First, the appellant argues that the district court erred in dismissing his case for failure to prosecute or for failing to comply with a court order or rule of civil procedure. But the district court did no such thing. The district court dismissed the case because the appellant did not assert a valid legal claim. The appellant's arguments in this regard appear irrelevant.
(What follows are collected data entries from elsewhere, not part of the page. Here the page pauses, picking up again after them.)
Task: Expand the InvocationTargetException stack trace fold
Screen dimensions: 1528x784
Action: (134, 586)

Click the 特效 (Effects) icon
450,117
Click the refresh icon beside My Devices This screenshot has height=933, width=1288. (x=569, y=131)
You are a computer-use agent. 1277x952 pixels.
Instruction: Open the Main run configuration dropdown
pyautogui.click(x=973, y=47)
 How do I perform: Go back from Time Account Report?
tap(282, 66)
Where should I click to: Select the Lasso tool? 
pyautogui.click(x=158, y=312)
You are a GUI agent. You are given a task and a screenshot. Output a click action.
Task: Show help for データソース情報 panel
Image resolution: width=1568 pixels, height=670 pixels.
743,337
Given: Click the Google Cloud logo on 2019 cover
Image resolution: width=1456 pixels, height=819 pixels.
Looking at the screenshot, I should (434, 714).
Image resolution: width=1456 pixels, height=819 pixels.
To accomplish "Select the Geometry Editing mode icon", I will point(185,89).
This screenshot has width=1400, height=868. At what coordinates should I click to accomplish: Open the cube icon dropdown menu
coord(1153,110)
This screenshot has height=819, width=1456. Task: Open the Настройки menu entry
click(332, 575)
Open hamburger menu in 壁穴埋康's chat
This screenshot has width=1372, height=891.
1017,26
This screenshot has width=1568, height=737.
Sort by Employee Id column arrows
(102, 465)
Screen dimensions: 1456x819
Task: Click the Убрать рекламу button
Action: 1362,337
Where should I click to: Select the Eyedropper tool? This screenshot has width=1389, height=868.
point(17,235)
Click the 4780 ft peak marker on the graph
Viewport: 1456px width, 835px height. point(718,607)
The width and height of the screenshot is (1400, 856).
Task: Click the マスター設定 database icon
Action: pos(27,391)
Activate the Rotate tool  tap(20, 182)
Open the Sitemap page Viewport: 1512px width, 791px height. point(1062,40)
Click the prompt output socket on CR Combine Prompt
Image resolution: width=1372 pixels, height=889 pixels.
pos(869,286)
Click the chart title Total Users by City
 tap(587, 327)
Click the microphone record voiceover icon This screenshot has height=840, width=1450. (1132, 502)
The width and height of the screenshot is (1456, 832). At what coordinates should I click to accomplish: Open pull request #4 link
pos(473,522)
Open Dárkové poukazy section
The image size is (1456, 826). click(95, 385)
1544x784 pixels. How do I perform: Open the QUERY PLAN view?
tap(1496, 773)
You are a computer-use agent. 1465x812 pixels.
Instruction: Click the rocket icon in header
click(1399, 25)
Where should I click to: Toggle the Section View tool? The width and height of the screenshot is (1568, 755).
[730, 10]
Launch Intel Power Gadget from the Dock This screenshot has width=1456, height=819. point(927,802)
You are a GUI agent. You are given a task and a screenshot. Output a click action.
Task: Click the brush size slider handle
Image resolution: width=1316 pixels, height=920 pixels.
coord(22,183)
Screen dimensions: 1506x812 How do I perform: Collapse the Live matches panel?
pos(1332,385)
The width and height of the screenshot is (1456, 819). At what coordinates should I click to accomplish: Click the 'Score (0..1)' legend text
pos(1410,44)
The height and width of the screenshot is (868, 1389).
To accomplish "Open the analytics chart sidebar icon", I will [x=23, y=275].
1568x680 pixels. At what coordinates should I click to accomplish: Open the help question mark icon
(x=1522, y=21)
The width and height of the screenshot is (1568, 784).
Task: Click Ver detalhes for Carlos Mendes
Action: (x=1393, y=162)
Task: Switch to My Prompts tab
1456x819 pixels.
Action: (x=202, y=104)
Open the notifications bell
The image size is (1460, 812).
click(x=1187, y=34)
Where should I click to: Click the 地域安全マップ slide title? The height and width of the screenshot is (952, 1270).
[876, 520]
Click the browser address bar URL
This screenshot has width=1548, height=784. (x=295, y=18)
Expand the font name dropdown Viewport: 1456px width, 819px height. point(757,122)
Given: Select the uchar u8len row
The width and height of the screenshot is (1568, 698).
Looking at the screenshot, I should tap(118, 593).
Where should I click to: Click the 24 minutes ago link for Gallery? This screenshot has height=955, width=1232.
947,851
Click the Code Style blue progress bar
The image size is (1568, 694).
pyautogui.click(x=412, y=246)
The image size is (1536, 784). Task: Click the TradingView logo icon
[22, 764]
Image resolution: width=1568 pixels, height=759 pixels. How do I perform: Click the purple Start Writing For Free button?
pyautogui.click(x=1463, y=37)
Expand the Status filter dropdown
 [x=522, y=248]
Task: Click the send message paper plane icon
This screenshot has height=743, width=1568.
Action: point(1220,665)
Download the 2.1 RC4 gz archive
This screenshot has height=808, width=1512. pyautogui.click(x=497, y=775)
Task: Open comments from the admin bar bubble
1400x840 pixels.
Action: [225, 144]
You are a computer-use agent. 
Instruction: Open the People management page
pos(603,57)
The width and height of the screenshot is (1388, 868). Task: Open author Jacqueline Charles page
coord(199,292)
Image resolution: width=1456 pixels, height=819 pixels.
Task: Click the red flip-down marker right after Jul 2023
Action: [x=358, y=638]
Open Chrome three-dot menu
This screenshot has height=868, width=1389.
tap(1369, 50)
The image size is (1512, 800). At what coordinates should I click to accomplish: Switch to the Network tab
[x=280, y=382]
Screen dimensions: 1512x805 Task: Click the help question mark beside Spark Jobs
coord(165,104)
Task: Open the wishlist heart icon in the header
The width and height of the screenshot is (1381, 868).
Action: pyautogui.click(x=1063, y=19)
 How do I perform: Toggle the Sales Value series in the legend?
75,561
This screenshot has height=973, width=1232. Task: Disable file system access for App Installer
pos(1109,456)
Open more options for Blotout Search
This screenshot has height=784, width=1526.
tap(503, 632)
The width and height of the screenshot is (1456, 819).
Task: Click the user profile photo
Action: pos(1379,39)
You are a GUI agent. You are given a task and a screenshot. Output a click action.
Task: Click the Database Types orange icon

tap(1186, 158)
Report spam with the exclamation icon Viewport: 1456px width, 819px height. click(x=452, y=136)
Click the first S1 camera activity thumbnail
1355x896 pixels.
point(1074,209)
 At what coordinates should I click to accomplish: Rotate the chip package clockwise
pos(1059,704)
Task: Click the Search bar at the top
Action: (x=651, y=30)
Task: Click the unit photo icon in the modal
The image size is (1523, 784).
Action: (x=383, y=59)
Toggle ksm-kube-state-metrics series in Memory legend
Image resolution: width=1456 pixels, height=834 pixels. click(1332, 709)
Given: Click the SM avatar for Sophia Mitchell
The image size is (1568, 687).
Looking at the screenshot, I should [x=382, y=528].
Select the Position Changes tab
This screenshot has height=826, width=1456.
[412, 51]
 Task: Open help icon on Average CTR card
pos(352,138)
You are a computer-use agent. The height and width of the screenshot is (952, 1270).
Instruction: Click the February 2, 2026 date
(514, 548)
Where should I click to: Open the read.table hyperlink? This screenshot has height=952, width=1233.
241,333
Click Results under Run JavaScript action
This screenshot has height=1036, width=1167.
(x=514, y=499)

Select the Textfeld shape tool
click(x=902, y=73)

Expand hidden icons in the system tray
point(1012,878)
Second, the appellant argues that the appellee, a doctor, was a "state actor" who may be sued under 42 U.S.C. § 1983 because he worked under contract with the Social Security Administration. Section 1983 provides a right of action against persons who act "under color of any statute, ordinance, regulation, custom, or usage, of any State." (Emphasis added). The Social Security Administration, however, is a part of the federal government, not the state. There is no allegation in this case that the appellee acted under color of state law. The district court was correct to dismiss the § 1983 claim. See Case v. Milewski, 327 F.3d 564, 567 (7th Cir. 2003) ("[A]n action brought pursuant to § 1983 cannot lie against federal officers acting under color of federal law.").
Third, the appellant argues that he asserted a valid legal claim under title II of the Americans with Disabilities Act and the district court erred in dismissing it. Title II, however, addresses disability discrimination by state public entities. See 42 U.S.C. § 12131(1); Cellular Phone Taskforce v. F.C.C., 217 F.3d 72, 73 (2d Cir. 2000) ("Title II of the ADA is not applicable to the federal government."). The appellant's grievances with the federal Social Security Administration and the doctor it hired do not fall under the statute. The district court was correct to dismiss the title II claim.
Fourth, the appellant challenges the district court's failure to grant his motion for summary judgment. Because the appellant did not assert any valid legal claim, he is not entitled to summary judgment.
The district court's judgment is AFFIRMED.